Jacob’s review published on Letterboxd:
Although I’ve never seen a Sergio Leone film, I have heard his name thrown around amongst the greats and blossomed Clint Eastwood’s legendary career. I like to believe I lack knowledge about who is who or what is what and when is when in the realm of cinema before the 90’s, which is why I took this list completing journey to catch up on some vintage films and see the innovators of the directors I cherish now in the modern age. With that admitted, I still managed to become aware of Serge Leone’s presence and legacy but I never fully understood until now. As I ventured through the 20’s, 30’s, 40’s 50’s and now 60’s, I’ve seen many Western’s before this and now I can finally use this word and actually mean it when describing Leone’s work, that word is “groundbreaking”, completely groundbreaking.
Dark and moody. The tone is absolutely intense. Although this is basically the American version of 1961’s “Yojimbo”, the tone is much more darker. I honestly felt the protagonist could die. I never got that sense of danger for our hero from a John Wayne & James Stewart Western. No no, anyone can die, even the opposite gender, ethnicity or age. I felt everyone was at risk. Beautiful work from Sergio for making the protagonist vulnerable and not indestructible. The writing is a game changer as well. Other than some limited friendly jokes amongst Eastwood’s sidekick (who is very likable btw due to Wolfgang Lukschy’s performance), there’s hardly any happy-go-lucky slapstick humor or wisecracking. The dialogue feels completely natural, down to earth and in the moment.
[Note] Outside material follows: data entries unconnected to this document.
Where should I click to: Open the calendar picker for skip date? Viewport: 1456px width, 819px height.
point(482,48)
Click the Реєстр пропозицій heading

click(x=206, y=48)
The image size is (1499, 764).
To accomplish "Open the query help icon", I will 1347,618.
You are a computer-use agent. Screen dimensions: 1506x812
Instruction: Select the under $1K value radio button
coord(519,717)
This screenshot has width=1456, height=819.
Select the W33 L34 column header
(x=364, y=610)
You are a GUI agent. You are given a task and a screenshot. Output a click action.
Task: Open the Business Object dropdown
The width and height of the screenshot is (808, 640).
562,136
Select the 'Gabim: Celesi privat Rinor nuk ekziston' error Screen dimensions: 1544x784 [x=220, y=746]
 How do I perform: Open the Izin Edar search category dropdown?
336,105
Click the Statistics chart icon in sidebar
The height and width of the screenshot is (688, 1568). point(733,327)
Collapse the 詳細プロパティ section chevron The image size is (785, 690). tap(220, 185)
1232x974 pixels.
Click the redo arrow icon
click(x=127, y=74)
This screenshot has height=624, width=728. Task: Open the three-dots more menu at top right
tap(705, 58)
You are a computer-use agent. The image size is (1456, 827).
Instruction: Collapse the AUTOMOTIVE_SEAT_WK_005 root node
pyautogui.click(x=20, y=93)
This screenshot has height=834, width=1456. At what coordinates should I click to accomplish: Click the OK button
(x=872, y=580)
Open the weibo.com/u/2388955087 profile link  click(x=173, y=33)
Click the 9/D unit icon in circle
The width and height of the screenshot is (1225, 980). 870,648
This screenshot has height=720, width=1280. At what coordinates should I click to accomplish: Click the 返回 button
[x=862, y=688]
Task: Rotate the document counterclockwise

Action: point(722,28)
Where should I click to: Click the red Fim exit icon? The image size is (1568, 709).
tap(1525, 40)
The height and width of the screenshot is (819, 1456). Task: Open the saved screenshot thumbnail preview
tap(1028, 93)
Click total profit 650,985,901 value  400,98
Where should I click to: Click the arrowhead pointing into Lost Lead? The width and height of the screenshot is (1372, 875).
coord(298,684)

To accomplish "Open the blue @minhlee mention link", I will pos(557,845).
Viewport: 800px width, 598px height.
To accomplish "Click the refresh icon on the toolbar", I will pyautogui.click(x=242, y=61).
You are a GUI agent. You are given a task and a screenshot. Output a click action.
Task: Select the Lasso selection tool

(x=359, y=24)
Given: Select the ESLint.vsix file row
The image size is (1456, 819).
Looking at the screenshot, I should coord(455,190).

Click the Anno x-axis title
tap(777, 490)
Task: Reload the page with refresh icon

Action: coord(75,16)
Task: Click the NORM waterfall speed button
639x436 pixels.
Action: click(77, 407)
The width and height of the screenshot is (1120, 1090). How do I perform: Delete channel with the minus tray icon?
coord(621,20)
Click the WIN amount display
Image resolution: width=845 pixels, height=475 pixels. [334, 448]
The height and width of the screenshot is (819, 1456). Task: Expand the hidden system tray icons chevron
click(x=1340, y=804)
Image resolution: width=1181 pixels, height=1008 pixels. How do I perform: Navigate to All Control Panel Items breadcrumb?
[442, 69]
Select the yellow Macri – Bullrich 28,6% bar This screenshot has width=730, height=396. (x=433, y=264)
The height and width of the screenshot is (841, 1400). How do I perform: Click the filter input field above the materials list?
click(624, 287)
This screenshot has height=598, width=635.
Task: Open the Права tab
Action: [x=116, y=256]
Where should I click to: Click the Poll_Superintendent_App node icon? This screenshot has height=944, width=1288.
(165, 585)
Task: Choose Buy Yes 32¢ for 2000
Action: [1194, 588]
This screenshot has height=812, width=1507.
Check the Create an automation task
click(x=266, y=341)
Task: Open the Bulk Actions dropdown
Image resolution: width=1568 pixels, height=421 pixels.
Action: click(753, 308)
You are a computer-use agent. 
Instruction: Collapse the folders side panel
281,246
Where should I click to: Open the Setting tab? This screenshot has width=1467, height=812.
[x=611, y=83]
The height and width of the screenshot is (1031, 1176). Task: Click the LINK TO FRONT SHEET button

Like I mentioned before about Leone’s popular reputation, the same could be said for Ennio Morricone’s work. Other than “The Thing”, “The Hateful Eight” & “Days of Heaven” (which scores I love), I haven’t fully experienced Ennio’s full-body of work. After what my ears have heard in this film and what I assume is about to come, I can voucher he’s one of the best to ever do it.
No cheap romance, no forced humor, no yeehaw action, no predictable characters nor plot devices. Just a good o’ dirty spaghetti western with a master behind the camera calling the shots. I can’t wait to see more.